EXCERPTED RECORDS Start Marker
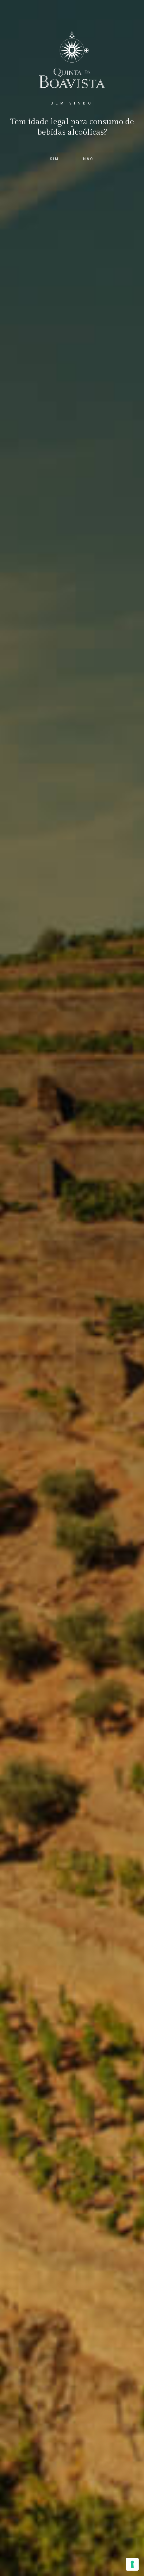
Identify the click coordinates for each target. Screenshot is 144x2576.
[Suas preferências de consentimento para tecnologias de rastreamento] (132, 2564)
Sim (54, 159)
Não (88, 159)
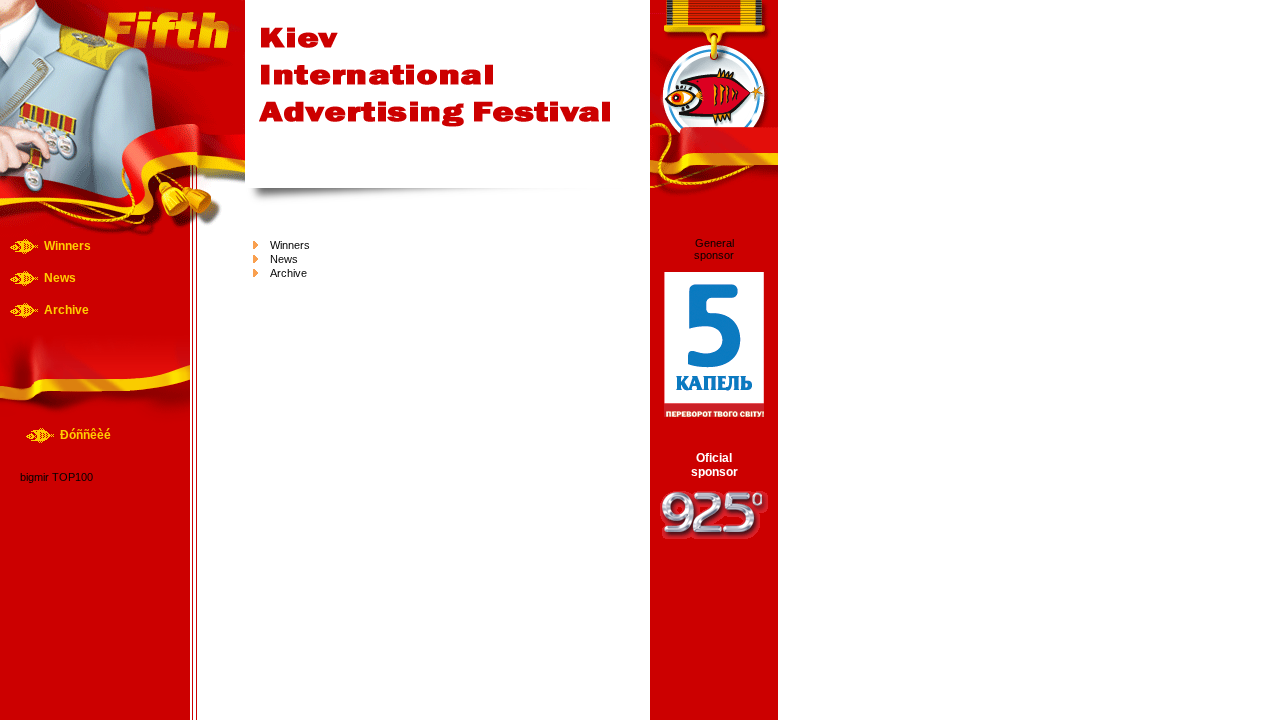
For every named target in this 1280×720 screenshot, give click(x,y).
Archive (66, 310)
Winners (67, 246)
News (60, 278)
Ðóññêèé (85, 435)
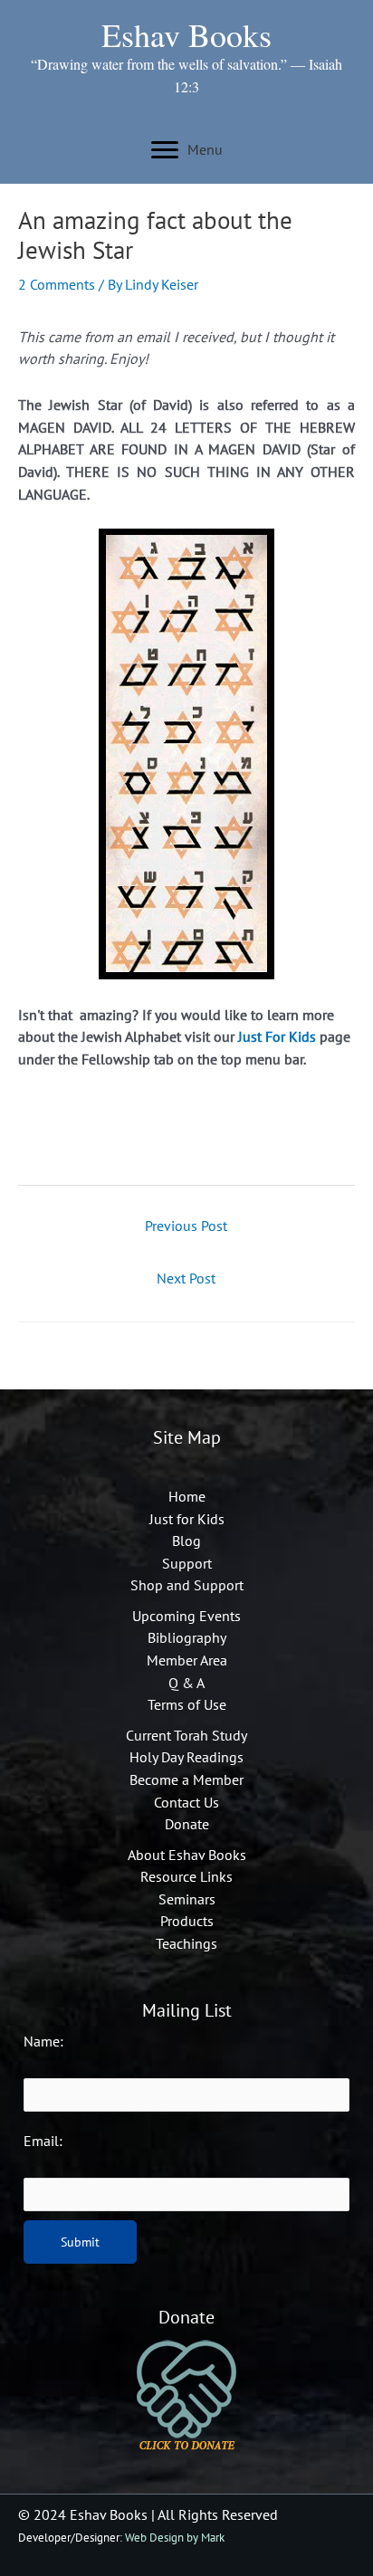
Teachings (186, 1943)
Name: (43, 2041)
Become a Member (186, 1779)
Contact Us (186, 1802)
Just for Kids (187, 1519)
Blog (186, 1540)
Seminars (186, 1899)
EXCERPTED RECORDS End Marker
▸ TASK DETAILS
When a line in the material above holds the word "click", copy that line.

▸ EXERCISE RESULT
Identify the click coordinates for each target. Screenshot is 144x2576.
For every named target in this 1280×720 screenshot, give click(x,y).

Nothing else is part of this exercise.